§ TO DO
Your answer should be every line with the word "card", copied from the data below.

§ RECORDS FOR THE TASK
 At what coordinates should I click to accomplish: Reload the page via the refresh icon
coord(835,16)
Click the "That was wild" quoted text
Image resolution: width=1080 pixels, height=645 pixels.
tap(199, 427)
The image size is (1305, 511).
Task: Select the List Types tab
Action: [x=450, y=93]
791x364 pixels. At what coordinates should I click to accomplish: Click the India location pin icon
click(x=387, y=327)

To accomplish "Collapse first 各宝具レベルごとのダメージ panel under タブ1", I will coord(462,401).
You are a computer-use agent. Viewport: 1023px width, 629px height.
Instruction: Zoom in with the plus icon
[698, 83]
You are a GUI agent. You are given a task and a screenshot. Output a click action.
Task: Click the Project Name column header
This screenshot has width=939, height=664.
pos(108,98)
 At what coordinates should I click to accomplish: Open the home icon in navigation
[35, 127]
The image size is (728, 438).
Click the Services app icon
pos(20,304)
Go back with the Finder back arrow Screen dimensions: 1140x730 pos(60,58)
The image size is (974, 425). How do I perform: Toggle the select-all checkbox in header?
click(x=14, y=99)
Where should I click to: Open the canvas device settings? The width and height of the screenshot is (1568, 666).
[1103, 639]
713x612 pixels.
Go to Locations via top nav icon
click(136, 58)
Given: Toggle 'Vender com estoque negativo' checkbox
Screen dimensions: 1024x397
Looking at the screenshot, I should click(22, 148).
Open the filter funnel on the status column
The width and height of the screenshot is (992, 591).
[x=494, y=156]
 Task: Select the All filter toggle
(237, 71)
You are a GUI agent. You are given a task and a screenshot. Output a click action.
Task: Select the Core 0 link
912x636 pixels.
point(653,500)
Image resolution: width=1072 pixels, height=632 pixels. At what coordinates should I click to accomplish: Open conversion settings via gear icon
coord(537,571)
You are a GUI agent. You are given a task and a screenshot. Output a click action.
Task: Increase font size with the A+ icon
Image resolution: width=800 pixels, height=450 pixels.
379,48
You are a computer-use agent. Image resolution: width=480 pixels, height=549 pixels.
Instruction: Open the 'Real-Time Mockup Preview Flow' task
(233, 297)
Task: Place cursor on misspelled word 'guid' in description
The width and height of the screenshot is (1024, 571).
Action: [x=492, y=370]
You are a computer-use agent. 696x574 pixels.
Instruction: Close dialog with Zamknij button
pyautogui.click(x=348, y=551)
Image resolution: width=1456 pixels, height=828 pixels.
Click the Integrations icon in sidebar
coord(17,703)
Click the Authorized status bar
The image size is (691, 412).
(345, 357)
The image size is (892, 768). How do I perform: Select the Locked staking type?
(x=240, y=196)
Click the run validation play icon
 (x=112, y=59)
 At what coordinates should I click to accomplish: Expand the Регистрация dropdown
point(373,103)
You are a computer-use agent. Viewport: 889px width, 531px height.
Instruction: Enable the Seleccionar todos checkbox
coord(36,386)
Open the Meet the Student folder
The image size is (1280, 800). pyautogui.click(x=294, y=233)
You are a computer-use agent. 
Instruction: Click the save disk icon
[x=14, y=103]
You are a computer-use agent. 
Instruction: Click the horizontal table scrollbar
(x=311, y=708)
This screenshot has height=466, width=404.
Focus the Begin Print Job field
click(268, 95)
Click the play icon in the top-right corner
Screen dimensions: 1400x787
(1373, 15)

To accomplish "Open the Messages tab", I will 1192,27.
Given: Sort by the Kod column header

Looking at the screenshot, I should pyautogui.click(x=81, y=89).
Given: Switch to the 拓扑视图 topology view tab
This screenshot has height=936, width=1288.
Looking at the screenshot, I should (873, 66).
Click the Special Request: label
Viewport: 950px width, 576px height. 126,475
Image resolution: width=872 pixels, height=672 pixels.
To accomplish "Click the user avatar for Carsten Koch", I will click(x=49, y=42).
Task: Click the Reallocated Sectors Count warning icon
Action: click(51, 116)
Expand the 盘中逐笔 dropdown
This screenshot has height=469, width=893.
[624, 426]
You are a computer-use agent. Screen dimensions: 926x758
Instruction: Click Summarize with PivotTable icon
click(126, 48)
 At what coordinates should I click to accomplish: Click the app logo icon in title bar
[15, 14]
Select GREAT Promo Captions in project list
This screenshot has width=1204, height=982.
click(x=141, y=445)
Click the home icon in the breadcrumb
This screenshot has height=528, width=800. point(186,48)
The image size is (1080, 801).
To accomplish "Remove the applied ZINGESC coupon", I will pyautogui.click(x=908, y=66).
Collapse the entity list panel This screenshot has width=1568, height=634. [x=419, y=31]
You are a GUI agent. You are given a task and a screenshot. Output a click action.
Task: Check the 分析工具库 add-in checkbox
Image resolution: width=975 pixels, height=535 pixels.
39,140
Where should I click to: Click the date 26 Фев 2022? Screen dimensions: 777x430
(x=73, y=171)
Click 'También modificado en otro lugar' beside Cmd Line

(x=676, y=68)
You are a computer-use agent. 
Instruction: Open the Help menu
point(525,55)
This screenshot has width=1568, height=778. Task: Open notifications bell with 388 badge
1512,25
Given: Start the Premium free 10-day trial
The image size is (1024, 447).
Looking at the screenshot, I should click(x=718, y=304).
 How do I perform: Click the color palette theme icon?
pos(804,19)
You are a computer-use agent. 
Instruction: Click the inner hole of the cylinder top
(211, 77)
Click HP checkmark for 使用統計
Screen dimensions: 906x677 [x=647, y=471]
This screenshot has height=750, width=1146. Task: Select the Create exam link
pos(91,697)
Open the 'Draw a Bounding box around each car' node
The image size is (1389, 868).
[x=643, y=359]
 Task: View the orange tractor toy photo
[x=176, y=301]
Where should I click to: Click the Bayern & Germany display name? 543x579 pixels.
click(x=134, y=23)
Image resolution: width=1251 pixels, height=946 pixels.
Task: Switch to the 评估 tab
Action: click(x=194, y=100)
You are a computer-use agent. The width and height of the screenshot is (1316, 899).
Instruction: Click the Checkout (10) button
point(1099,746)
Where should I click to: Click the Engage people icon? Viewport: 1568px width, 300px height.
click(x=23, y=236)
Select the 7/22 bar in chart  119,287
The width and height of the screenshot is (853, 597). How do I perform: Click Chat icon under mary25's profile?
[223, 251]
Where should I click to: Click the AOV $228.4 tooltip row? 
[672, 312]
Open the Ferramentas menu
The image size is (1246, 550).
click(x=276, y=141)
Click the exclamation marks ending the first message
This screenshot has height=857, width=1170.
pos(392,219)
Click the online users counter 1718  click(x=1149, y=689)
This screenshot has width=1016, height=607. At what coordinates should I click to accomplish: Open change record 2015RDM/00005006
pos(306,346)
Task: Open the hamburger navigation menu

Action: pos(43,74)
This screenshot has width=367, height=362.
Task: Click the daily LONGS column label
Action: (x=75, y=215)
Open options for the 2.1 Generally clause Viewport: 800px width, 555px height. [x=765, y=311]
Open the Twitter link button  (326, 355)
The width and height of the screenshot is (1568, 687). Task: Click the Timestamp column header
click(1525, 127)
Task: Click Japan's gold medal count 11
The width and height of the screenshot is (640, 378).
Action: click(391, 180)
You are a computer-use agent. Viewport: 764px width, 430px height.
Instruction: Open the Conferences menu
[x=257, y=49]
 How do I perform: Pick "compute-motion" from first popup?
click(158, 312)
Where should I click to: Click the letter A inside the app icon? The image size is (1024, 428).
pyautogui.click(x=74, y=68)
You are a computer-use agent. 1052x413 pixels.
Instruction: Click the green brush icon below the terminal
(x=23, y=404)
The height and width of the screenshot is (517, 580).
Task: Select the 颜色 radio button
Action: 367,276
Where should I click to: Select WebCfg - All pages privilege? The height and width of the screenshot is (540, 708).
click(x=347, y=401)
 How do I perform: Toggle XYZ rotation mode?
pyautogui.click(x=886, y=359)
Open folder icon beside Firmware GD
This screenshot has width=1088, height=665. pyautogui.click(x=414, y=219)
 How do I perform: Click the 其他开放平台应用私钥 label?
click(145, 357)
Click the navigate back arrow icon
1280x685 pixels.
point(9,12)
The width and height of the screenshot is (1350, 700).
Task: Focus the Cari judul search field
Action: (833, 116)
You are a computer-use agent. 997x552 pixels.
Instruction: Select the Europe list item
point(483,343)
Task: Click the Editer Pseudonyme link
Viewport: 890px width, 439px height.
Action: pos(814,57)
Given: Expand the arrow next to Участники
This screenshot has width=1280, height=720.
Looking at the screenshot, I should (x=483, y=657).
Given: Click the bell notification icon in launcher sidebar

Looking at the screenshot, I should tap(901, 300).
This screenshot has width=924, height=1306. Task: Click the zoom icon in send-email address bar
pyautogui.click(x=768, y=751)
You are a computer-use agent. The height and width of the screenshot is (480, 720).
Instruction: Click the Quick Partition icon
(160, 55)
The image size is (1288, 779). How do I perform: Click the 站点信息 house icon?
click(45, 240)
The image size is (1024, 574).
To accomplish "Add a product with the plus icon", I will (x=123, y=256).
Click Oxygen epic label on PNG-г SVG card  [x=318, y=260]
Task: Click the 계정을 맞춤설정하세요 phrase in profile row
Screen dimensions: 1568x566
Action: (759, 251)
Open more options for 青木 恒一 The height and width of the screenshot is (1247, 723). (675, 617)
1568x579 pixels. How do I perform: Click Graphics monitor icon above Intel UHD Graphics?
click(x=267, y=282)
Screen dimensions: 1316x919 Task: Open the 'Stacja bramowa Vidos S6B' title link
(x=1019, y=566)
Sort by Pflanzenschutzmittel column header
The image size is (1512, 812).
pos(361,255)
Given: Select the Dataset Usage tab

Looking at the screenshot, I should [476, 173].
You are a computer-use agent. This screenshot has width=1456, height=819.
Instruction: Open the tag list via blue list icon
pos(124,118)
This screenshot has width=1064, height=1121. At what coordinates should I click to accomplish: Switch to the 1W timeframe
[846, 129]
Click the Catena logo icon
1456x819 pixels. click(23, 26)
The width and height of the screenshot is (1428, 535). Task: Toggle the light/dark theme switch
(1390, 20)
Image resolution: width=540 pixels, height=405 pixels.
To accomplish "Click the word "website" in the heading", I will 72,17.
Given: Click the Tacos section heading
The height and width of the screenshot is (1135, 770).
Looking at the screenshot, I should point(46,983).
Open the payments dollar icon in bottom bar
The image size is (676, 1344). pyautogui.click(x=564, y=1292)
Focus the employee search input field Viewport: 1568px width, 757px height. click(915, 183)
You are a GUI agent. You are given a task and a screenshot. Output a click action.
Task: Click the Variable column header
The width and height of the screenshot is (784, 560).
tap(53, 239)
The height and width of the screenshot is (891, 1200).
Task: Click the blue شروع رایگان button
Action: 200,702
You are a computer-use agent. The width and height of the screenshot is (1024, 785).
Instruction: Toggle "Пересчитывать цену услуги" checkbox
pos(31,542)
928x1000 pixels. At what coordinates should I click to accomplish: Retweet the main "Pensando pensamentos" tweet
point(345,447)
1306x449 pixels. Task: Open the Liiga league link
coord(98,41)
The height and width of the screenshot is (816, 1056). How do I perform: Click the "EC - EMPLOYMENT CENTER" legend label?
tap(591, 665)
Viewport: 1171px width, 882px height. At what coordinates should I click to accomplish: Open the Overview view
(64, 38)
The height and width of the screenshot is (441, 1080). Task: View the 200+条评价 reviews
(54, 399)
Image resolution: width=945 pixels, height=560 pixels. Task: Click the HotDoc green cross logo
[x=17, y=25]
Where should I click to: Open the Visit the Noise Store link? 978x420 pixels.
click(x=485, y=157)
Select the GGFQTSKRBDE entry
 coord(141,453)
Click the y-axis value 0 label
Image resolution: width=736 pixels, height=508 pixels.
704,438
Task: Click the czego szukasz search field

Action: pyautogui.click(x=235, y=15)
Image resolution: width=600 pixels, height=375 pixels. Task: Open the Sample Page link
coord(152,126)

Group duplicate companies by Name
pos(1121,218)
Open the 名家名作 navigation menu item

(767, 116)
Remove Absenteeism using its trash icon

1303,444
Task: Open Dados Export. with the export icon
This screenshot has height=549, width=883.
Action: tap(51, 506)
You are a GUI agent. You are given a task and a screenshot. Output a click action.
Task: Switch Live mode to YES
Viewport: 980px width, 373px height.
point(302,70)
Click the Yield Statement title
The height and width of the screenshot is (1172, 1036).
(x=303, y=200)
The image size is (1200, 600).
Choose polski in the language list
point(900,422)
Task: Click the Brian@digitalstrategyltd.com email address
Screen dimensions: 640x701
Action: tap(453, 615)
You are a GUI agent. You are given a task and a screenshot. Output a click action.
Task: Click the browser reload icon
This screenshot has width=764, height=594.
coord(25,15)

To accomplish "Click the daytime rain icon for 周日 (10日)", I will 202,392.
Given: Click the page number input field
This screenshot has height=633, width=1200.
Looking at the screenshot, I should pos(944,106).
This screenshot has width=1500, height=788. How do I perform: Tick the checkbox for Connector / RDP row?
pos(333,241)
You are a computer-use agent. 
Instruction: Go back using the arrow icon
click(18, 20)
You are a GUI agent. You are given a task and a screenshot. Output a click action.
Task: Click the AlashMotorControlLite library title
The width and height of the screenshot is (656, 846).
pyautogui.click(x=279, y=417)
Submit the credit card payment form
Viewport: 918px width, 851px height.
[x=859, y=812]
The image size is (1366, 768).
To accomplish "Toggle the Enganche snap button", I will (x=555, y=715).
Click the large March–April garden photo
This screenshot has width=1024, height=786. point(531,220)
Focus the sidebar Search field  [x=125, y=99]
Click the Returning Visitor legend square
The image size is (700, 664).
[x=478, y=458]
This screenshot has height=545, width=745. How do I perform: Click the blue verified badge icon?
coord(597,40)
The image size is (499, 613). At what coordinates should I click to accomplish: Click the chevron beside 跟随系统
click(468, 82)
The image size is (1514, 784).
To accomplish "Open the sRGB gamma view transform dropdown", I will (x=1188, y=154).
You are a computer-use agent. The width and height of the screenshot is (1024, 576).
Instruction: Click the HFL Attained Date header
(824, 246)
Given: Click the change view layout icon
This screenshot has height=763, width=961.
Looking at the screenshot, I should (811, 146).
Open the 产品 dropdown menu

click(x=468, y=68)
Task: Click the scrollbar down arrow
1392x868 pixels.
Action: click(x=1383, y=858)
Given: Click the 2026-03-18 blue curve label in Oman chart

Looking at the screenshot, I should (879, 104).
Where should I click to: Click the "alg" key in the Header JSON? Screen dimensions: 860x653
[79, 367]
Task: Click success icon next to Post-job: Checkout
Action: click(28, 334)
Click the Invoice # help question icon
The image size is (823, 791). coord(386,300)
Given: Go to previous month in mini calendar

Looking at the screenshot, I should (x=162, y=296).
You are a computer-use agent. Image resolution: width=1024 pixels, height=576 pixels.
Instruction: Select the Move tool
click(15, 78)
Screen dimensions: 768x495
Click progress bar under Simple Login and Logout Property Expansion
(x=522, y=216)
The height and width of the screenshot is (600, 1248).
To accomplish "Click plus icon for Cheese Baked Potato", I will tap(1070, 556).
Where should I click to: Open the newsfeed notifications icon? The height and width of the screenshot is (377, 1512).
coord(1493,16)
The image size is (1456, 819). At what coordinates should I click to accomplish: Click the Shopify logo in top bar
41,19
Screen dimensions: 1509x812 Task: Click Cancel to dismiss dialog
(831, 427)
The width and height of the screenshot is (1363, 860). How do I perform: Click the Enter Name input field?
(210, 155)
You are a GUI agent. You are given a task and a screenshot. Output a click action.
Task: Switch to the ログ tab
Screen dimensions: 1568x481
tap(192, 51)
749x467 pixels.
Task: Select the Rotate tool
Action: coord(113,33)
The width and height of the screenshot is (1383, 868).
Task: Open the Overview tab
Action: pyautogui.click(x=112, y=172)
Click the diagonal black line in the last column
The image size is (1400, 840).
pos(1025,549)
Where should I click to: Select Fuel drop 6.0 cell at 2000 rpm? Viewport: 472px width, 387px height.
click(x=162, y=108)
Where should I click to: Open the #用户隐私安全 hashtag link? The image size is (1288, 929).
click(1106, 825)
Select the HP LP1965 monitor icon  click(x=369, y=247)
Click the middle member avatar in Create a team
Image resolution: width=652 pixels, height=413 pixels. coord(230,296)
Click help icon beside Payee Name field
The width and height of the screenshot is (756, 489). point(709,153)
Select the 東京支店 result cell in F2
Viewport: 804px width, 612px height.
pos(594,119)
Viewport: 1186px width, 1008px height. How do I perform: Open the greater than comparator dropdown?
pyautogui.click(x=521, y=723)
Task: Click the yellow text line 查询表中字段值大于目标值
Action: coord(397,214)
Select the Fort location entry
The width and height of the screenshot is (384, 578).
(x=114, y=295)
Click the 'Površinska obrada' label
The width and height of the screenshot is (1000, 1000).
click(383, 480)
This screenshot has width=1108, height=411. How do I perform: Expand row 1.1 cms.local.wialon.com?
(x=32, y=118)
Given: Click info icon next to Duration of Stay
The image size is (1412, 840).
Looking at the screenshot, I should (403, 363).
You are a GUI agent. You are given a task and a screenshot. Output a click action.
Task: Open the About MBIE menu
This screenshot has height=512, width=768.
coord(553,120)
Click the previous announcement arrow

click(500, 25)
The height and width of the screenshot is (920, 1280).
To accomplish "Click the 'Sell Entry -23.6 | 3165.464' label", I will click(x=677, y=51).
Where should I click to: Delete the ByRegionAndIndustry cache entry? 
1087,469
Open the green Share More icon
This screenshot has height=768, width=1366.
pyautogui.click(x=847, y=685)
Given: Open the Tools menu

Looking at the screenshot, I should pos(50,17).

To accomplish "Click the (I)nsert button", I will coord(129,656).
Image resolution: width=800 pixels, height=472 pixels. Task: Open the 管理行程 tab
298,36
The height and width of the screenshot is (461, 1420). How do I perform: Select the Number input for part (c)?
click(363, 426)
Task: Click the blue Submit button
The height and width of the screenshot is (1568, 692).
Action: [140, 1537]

§ ANSWER BELOW
Click Oxygen epic label on PNG-г SVG card  [x=318, y=260]
Submit the credit card payment form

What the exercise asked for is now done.